High interest rates. You will get this with credit cards and certainly with payday loans. Currently, the average annual rate for credit card cash advances is 22.11%, according to LowCards.com. And with a few exceptions, it’s more expensive to borrow real money on a credit card than it is to use your credit card to pay for goods and services. So if your APR is 22% when you use your credit card at the grocery store, a cash advance will likely have a significantly higher APR.
The average APR for a payday loan is almost 400%, according to the Consumer Financial Protection Bureau. This, of course, makes a credit card cash advance seem like a good deal, but they’re both really bad deals.
If you borrow $ 100 with a typical credit card, you’ll pay off $ 22.11, plus $ 10, so you’re paying almost a third of $ 100 to borrow $ 100. If you borrow $ 100 from a payday loan store, you will typically be charged $ 15. This does not mean that a payday loan store is better because of the …
Short grace periods. Getting charged $ 15 for a $ 100 payday loan doesn’t seem bad, but you’ll have less time (two weeks) to pay off the money than with a credit card (one month), and the real problems arise if you decide you should borrow more than $ 100 from a payday lender. For example, if you borrow $ 400, you probably pay your lender $ 460 back – in two weeks. And if your next paycheck is, say, $ 1,000, half of that paycheck will go to the lender, and you’ll have to try to make it through until the next paycheck.
And while you should have 30 days to pay off your credit card cash advance before it’s considered late, interest starts accruing immediately.
These are just very expensive loans, according to Alexander Stern, a consumer lawyer with his own firm, Stern Legal Services, in Berkeley, Calif.
“A $ 1,000 loan can be up to three times that amount with enough time and interest,” he says.
Look at the fine print.

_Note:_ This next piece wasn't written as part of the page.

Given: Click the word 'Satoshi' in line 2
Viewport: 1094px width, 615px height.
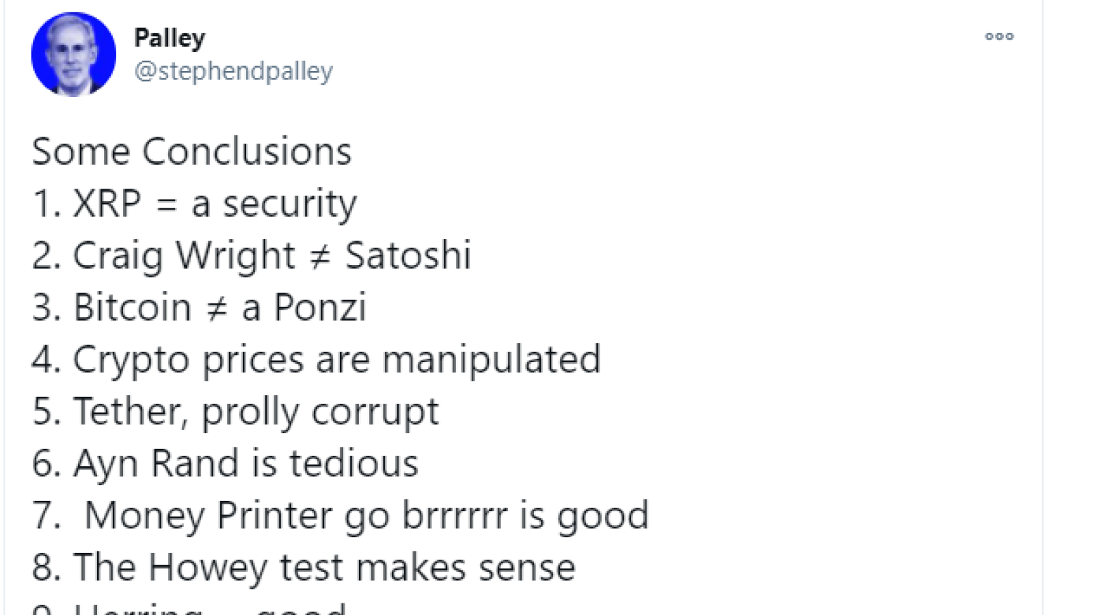Looking at the screenshot, I should click(x=408, y=255).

There is most likely something written in legal jargon that you won’t like. You just have to find it.
“It is extremely important to comb through the terms and conditions of any short-term loan,” Stern said. “Ads highlight the best parts of a product and rarely discuss the worst aspects. Salespeople are also focused on the sale rather than what is necessarily best for a given consumer. This is why it is important that you are proactive in carefully reading any contract before signing. “
And because you’ll never be able to carefully read a contract with a salesperson waiting at their desk or looking over your shoulder, you might want to consider taking the documents home and coming back the next day – or at least in an hour. or two, giving yourself time to read it all and think about what you’re doing.
Be aware of the financial pitfalls. The reality is, if your finances are fragile enough, you might feel like you have no choice but to take a cash advance. Just try not to get carried away by the idea that the financial institution lending you money wants to help you. He wants to earn money.

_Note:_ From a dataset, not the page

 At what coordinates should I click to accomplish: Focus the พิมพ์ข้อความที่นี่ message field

Chrystine Julian, artist and poet in Redlands, Calif., Doesn’t mince words. Due to a heart attack, surgery, and other health issues, she recently needed a payday loan.
“My financial life is in the bathroom,” she says.

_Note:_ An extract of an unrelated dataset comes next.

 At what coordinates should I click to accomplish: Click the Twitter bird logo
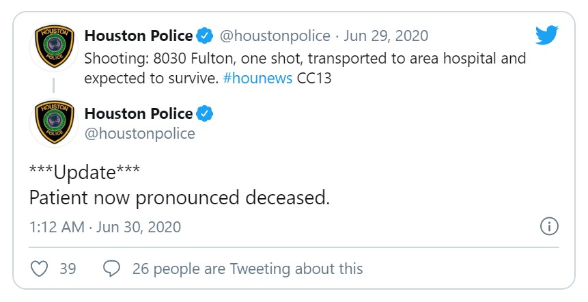[547, 35]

She only borrowed $ 150 from an online payday lender and was able to pay it back for less than $ 20 more than her original loan amount. In doing so, she avoided going overdraft on her bank account and being charged a $ 35 fee. The cash advance, she says, worked well for her.
But Julian says she had to borrow an additional $ 150 soon after and logged on to the website and found out she was ready for a $ 2,500 loan. If she had taken the $ 2,500, she would have had several years to pay it off, at a cost of over $ 12,000. Instead, she called the website and asked them to change the setting so that she could only borrow $ 150.
But she marvels at the mess she might be in now, if she hadn’t been strong. “I could have done it with one click,” Julian says of a $ 2,500 loan.
“Never forget that these are predatory lenders.”